◆ **TASK ITEM**:
Search the data below for "Delete"; list each line that holds it.

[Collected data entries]
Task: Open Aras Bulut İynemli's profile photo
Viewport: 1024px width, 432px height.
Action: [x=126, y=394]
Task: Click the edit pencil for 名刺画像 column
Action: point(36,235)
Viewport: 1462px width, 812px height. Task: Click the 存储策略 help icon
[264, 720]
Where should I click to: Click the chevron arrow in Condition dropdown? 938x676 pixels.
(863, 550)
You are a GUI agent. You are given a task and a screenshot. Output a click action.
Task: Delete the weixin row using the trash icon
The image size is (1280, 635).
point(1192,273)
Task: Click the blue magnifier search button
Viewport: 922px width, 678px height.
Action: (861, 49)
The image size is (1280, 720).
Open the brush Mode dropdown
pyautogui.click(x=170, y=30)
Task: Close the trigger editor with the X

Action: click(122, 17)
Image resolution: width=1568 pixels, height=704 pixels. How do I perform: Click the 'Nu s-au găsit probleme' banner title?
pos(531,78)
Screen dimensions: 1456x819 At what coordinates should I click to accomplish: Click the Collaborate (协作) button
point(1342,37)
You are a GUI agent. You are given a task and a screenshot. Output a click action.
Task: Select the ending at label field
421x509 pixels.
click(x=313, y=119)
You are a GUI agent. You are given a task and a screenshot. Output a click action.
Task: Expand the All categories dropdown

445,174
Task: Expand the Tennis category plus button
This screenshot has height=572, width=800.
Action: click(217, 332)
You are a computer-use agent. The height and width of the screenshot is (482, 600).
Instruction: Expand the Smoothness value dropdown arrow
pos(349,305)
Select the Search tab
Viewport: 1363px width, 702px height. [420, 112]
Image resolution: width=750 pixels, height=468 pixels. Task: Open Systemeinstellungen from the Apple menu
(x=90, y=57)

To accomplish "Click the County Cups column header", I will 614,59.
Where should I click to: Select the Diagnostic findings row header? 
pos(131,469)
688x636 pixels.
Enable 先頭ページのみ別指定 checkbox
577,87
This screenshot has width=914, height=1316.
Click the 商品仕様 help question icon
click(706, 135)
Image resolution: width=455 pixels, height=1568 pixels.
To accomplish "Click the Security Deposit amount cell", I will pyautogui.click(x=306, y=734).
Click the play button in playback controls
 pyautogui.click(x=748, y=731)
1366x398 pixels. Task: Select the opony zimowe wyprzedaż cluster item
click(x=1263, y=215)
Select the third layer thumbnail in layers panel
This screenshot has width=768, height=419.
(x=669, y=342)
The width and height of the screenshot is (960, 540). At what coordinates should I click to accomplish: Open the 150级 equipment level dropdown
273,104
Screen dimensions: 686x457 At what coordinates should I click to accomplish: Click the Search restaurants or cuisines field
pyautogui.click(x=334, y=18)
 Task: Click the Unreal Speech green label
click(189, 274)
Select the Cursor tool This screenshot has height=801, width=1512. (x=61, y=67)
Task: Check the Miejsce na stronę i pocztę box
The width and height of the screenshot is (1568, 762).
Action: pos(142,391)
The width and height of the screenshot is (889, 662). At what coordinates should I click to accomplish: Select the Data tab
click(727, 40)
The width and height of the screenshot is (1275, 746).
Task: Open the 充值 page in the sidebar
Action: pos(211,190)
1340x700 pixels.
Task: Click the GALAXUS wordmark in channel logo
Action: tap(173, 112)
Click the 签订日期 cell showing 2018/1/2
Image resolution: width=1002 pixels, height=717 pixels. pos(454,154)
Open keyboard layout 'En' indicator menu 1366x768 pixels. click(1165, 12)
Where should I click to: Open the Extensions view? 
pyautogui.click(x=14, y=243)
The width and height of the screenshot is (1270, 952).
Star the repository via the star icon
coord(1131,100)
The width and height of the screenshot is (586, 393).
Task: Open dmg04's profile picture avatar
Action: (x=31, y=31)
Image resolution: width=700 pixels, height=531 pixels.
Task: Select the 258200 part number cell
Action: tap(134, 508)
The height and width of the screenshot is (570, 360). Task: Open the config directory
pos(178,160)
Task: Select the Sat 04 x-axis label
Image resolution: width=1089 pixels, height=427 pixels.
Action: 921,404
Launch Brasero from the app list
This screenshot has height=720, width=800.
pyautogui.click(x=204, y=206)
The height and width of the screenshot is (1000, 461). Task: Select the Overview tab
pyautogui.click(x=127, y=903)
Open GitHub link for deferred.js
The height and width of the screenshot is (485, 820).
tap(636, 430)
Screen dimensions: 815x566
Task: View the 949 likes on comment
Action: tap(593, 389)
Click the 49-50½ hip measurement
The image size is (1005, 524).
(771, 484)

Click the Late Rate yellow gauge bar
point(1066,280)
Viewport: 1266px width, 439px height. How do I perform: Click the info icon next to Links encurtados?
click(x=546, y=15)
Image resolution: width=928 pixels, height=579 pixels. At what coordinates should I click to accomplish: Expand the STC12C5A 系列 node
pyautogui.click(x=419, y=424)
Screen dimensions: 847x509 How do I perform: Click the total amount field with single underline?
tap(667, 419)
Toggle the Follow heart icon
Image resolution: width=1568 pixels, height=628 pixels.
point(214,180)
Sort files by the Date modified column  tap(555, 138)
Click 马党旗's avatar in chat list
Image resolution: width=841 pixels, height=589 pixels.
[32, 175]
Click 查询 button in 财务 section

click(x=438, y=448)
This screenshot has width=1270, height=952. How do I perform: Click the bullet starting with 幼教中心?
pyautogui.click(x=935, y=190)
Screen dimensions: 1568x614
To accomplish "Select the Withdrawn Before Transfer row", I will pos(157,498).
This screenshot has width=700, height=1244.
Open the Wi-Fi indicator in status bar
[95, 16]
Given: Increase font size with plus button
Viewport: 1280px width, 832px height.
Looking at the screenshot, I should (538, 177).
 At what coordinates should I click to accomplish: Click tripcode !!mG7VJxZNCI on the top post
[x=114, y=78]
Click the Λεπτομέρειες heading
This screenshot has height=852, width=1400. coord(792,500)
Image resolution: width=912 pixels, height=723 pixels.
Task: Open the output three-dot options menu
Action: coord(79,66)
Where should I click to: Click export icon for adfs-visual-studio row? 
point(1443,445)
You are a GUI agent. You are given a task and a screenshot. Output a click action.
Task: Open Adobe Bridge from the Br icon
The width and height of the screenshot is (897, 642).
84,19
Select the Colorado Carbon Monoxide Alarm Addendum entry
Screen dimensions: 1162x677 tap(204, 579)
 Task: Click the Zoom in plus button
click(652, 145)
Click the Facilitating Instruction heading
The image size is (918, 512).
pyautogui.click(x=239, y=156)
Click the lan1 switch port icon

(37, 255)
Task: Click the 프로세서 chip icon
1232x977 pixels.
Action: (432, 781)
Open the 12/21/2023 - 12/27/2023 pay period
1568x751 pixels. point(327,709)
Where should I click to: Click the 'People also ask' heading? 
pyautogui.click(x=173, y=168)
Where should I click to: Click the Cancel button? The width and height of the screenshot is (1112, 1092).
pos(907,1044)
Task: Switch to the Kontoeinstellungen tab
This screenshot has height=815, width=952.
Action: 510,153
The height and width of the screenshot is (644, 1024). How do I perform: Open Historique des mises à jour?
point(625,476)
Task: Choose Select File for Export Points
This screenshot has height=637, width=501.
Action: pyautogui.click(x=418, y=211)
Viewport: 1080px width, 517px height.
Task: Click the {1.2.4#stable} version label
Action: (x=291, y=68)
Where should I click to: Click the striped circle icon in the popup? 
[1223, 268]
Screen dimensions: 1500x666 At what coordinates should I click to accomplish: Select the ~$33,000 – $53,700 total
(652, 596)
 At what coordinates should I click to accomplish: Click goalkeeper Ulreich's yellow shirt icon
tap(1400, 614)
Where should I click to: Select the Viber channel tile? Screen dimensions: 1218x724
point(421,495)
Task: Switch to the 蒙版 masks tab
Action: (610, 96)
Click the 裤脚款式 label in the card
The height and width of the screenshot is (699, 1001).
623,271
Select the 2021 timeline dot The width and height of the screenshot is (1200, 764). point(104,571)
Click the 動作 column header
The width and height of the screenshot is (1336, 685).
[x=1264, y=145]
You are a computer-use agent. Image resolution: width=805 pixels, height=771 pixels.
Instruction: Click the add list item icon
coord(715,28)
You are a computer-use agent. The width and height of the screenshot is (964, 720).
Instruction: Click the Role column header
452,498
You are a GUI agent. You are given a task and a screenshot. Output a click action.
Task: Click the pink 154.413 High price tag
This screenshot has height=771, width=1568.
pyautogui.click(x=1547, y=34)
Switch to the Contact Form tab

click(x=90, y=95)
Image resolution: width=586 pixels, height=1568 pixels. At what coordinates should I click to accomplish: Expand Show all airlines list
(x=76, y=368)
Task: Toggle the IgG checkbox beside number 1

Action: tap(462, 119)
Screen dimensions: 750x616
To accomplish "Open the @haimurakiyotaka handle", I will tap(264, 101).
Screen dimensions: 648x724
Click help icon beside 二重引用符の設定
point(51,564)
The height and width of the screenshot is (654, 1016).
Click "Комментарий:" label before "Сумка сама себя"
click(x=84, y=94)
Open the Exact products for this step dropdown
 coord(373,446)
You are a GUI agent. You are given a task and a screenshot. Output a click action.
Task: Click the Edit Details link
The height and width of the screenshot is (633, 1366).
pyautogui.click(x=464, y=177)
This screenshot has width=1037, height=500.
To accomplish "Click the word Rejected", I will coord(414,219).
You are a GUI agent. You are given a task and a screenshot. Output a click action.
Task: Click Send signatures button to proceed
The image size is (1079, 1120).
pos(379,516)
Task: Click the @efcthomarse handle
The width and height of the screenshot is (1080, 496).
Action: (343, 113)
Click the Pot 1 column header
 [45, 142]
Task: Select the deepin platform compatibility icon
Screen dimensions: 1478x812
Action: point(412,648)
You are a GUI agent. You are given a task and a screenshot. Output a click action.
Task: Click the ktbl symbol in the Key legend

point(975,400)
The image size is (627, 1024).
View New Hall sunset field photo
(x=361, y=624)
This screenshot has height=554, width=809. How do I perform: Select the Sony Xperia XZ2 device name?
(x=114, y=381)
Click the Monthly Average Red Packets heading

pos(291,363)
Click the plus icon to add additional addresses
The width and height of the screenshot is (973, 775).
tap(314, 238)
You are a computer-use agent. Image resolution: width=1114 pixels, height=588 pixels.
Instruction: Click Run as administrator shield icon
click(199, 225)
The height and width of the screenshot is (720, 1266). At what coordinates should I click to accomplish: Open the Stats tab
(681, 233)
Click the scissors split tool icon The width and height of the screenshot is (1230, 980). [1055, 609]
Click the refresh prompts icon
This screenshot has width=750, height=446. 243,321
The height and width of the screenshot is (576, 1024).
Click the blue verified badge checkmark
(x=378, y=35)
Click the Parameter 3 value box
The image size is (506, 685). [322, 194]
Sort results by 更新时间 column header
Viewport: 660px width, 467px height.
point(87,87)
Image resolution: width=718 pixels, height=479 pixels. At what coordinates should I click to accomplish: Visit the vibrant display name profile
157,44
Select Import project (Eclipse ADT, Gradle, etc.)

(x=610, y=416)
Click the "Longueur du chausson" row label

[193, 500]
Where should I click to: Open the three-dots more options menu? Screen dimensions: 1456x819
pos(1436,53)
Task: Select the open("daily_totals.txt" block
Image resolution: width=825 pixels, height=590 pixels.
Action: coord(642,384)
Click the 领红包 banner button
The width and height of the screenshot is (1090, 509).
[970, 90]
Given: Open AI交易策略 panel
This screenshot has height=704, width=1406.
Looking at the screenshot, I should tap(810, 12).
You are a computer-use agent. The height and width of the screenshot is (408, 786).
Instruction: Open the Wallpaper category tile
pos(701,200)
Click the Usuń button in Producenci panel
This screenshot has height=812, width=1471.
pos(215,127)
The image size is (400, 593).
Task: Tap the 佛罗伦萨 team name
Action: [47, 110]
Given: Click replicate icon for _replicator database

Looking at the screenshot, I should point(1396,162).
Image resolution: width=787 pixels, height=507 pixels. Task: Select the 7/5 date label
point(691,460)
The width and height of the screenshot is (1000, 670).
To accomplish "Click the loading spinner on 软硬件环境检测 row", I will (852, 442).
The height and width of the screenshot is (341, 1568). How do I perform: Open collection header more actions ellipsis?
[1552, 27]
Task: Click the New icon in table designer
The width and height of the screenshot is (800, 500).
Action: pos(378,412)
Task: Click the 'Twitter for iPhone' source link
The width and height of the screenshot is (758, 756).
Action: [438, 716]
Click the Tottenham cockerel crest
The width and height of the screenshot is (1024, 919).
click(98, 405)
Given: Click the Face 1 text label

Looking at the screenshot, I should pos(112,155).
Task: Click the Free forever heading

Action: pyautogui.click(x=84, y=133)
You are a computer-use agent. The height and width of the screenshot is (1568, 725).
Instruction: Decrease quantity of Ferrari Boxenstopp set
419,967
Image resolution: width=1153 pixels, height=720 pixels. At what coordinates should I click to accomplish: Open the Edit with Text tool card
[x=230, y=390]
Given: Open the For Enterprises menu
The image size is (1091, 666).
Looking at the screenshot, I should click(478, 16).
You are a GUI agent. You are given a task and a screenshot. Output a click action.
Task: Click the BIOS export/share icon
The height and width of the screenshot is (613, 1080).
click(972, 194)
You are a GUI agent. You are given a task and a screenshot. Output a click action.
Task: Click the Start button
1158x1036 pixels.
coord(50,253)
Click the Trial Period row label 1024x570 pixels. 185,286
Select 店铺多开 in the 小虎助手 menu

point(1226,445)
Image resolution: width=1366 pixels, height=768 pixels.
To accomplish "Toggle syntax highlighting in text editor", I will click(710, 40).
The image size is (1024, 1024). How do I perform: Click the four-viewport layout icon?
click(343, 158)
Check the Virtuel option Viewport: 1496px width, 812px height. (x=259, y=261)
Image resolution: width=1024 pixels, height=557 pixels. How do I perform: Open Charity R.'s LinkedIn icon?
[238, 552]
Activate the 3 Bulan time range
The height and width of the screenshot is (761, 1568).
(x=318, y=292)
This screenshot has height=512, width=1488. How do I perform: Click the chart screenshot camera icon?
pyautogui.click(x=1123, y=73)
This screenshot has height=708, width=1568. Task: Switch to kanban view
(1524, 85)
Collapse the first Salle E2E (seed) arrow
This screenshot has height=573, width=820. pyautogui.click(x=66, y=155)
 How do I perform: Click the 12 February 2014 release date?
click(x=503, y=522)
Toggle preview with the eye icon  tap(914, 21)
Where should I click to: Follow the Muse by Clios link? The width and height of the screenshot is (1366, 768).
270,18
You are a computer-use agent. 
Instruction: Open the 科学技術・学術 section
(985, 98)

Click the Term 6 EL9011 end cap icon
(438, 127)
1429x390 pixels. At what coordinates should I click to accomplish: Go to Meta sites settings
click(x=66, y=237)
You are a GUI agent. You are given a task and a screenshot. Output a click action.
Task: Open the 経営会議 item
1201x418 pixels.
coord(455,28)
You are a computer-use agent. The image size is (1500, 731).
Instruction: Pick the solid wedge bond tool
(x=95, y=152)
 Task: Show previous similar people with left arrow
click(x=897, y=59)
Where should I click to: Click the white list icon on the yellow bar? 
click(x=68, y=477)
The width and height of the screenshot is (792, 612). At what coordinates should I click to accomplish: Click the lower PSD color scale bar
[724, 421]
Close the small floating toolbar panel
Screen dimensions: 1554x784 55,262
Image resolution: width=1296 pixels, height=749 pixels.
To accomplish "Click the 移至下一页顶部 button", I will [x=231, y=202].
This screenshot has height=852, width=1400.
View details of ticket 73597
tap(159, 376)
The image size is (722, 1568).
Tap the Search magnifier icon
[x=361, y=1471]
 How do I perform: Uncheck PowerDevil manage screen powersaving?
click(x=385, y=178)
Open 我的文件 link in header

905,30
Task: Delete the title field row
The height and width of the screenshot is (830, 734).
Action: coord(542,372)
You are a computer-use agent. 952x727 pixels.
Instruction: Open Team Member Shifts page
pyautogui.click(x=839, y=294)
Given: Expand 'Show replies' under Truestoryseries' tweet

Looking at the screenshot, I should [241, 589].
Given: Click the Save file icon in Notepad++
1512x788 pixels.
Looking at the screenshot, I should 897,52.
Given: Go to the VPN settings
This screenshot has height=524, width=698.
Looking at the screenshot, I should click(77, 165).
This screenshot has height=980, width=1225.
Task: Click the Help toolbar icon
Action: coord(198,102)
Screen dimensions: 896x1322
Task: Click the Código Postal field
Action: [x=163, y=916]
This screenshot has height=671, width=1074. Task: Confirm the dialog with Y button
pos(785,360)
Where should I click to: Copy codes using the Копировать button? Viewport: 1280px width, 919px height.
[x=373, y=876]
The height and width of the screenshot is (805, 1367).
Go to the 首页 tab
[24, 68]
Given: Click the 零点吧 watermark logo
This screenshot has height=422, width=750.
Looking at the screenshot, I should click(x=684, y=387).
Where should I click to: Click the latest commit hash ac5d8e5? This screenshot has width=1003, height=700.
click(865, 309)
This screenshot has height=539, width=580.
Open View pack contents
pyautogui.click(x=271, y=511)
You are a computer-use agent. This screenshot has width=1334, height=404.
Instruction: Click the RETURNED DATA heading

◆ **SOLUTION TO THE EXERCISE**:
Task: Delete the weixin row using the trash icon
Task: Delete the title field row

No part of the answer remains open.